### EXERCISE INSTRUCTIONS
Each line from the one holding "The image size is (1180, 415)." to the end of the data below must be output verbatim, with no other lines.
---+---
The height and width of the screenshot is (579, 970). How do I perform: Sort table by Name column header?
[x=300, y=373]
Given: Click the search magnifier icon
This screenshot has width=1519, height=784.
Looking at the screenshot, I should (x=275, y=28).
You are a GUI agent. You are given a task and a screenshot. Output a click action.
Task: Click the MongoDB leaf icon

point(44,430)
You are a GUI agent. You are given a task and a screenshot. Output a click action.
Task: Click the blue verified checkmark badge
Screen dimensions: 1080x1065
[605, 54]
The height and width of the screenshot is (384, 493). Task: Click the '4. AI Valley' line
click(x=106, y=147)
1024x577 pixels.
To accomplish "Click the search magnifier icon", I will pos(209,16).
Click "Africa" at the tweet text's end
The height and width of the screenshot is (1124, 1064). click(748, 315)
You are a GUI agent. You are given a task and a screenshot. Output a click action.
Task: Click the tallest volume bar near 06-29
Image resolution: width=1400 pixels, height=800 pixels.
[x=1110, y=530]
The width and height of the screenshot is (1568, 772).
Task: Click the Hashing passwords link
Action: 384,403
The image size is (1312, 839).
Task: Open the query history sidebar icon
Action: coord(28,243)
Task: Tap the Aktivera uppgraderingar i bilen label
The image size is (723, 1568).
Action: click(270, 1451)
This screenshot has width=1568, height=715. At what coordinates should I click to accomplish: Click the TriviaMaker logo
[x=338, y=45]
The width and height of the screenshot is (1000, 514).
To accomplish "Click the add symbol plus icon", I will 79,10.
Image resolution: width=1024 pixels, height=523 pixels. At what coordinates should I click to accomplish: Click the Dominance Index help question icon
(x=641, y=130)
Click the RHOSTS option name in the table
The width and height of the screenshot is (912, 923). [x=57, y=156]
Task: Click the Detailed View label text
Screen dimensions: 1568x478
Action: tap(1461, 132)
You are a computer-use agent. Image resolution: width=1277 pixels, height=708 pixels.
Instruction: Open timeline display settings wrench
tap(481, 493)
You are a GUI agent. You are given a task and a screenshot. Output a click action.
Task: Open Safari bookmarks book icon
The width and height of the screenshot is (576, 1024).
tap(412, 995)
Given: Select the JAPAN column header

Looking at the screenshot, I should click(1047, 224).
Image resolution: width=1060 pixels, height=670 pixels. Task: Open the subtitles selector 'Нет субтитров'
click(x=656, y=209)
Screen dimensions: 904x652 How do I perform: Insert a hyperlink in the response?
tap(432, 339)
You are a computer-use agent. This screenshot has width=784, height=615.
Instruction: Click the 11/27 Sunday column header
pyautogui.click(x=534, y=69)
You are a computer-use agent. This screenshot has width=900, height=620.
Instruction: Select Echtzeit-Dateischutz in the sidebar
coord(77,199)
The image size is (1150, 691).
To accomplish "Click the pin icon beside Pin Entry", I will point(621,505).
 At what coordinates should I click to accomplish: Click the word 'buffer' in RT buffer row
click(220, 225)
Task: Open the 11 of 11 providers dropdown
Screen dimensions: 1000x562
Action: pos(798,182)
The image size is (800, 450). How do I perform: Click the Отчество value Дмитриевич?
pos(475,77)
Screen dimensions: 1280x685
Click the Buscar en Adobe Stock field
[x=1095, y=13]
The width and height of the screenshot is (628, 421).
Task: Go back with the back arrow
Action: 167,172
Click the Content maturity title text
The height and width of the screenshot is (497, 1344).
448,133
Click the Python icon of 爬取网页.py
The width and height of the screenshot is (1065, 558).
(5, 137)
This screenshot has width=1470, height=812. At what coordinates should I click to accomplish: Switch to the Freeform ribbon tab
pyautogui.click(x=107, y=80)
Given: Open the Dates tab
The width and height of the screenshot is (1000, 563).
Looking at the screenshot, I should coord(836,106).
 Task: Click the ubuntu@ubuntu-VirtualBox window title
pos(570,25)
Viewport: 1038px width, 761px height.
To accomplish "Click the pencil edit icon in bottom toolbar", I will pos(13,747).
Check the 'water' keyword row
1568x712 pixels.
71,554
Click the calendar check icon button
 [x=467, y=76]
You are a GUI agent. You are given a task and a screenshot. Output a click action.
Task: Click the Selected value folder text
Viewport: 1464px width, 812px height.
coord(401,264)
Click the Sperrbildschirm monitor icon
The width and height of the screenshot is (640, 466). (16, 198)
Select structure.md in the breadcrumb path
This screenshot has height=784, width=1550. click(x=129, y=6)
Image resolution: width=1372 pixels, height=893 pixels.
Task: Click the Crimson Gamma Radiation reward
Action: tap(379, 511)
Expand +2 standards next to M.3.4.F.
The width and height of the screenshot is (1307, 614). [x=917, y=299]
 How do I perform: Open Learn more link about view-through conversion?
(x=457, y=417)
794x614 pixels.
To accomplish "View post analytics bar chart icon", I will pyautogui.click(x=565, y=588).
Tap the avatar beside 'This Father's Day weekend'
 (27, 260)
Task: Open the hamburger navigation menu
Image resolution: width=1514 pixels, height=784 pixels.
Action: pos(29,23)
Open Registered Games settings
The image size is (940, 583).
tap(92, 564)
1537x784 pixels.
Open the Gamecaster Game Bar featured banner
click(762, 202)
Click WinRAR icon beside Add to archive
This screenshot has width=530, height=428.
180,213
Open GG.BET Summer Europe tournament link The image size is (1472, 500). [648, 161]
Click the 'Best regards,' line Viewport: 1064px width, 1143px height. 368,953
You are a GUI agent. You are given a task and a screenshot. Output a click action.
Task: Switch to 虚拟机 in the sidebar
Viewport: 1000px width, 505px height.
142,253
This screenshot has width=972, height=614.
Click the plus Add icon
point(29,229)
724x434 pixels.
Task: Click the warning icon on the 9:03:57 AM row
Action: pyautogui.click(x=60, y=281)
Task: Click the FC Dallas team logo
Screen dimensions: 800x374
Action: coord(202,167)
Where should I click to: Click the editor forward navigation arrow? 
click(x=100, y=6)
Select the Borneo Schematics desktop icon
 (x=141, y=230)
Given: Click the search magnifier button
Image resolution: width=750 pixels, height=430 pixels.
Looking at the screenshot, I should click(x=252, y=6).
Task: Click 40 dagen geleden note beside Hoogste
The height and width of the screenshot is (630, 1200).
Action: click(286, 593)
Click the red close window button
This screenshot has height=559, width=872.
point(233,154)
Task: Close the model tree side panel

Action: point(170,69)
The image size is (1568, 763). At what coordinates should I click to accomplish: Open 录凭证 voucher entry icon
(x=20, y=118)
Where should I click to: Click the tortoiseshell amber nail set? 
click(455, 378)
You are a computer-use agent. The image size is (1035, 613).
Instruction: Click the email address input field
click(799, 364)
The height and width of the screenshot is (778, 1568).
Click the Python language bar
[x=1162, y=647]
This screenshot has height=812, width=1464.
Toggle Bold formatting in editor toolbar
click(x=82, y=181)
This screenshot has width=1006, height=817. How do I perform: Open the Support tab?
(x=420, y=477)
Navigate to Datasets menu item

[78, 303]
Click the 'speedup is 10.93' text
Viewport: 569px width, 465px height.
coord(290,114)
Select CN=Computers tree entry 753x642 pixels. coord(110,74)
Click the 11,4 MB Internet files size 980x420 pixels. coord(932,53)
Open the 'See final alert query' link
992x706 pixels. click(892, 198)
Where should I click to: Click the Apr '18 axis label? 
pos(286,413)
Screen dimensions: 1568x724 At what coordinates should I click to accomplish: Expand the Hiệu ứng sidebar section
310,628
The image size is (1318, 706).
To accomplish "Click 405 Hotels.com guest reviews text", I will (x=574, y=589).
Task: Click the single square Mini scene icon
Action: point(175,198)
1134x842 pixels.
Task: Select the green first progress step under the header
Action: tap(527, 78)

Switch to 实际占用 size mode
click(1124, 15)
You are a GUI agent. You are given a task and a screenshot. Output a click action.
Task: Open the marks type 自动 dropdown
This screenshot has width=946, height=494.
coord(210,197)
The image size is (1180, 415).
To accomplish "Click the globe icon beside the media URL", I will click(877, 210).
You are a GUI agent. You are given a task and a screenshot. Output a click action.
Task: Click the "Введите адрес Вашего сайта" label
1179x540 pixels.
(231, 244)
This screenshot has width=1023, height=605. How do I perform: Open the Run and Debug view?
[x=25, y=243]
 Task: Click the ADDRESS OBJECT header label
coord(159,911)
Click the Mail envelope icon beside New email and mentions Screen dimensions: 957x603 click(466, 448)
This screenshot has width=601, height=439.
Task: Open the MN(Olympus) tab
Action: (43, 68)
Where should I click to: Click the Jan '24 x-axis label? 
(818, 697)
---+---
### RESPONSE TO THIS TASK
The image size is (1180, 415).
To accomplish "Click the globe icon beside the media URL", I will click(877, 210).
You are a GUI agent. You are given a task and a screenshot. Output a click action.
Task: Click the "Введите адрес Вашего сайта" label
1179x540 pixels.
(231, 244)
This screenshot has width=1023, height=605. How do I perform: Open the Run and Debug view?
[x=25, y=243]
 Task: Click the ADDRESS OBJECT header label
coord(159,911)
Click the Mail envelope icon beside New email and mentions Screen dimensions: 957x603 click(466, 448)
This screenshot has width=601, height=439.
Task: Open the MN(Olympus) tab
Action: (43, 68)
Where should I click to: Click the Jan '24 x-axis label? 
(818, 697)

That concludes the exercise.